SQL Agent’s 5 Second Rule

Ewald Cress uncovers a change in the way the SQL Agent scheduler works in SQL Server 2016 compared to prior versions:

Upon completion of a job, the next run time is calculated based on the last scheduled time plus the schedule interval. However, allowance is made for the edge cases where the completed invocation overruns into the next start time. In such a situation, there isn’t a “catch-up” run; instead, the schedule is advanced iteratively until it reaches a future point in time.

However, 2016 introduces a new twist. When applying the “is the proposed next schedule time after Now()?” check, it adds five seconds to Now(). In other words, the question becomes “Is the proposed next schedule time more than five seconds in the future?”

Ewald jumps into the debugger to understand this better, so click through for that.

When To Add That Index

Kenneth Fisher shares his rules of thumb with regard to indexing:

Here are my general rules of thumb, although of course, you should always use your best judgment. Also, this is for OLTP systems (ex: data entry systems) not OLAP systems (ex: data warehouses).

  • No Clustered Index: You really should add a clustered index. Clustered indexes are important for a number of reasons, so if you don’t have one spend some time, figure one out and create it. When possible I like dates as a clustered index but of course, it’s highly specific to the table you are working on. There are a few types of tables, some load tables, for example, were not having a clustered index is appropriate but they are few and far between.

Indexes are like cookies:  you can’t have too many.  No, wait, that doesn’t sound right…

Learn SQL Server Security Via E-mails

Chris Bell has announced a free e-mail course for learning the basics of SQL Server security:

Today I am very excited to announce that I have (finally!) launched my email course covering the basics of SQL Server Security.

This has been a lot of work to get a new system in place to make the learning experience a little different. It is like a normal email course, but at the same time it isn’t.

I have been waiting for this for months ever since hearing Chris first talk about it.

Trying Out Interleaved Execution

Dmitry Pilugin has a test of interleaved execution of a multi-statement table-valued function:

First of all, note that Estimated Number of Rows is 10 000 now, which is correct and equals Actual Number of Rows. Due to the correct estimate the optimizer decided that there are enough rows to benefit from a partial (local/global) aggregation and introduced a partial Hash aggregate before the join.

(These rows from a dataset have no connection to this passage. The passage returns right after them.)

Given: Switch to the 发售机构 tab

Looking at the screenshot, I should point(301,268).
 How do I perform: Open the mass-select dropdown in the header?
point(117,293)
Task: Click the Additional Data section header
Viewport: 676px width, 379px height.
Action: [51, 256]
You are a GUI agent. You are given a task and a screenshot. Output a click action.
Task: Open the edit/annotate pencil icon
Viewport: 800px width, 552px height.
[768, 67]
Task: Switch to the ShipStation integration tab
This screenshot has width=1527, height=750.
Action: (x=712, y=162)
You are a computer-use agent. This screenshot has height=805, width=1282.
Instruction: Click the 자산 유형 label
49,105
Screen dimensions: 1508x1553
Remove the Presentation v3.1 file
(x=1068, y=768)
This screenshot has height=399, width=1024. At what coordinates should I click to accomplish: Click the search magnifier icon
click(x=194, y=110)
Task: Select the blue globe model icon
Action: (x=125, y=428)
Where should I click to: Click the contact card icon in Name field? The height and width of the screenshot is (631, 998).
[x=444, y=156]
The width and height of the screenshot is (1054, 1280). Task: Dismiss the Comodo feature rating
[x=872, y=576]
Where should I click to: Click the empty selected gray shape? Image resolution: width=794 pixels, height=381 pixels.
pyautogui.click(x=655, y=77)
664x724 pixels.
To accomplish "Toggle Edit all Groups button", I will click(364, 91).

If you take a Profiler, enable events SP:StmtStarting, SP:StmtCompleted, SQL:StmtStarting, SQL:StmtCompleted and run the query without and with a TF, you’ll see what does it actually mean “interleaved” in terms of the execution sequence.

During the regular execution the query starts executing, then the function is executed, the query continues execution and finishes the execution. We see the following event sequence:

This is a very thorough post, but if you have multi-statement TVFs, you absolutely want to read it.

Whither CLR?

Joey D’Antoni is shaking his head about a CLR announcement:

With this is mind, Microsoft has made some big changes to CLR in SQL Server 2017. SQL CLR has always been an interesting area of the engine—it allows for the use of .NET code in stored procedures and user defined types. For certain tasks , it’s an extremely powerful tool—things like RegEx and geo functions can be much faster in native CLR than trying to do the equivalent operation in T-SQL. It’s always been a little bit of a security risk, since under certain configurations, CLR had access to resources outside of the context of the database engine. This was protected by boundaries defined in the CLR host policy. We had SAFE, EXTERNAL_ACCESS, and UNSAFE levels that we could set. SAFE simply limited access of the assembly to internal computation and local data access. For the purposes of this post, we will skip UNSAFE and EXTERNAL_ACCESS, but it is sufficed to say, these levels allow much deeper access to the rest of the server.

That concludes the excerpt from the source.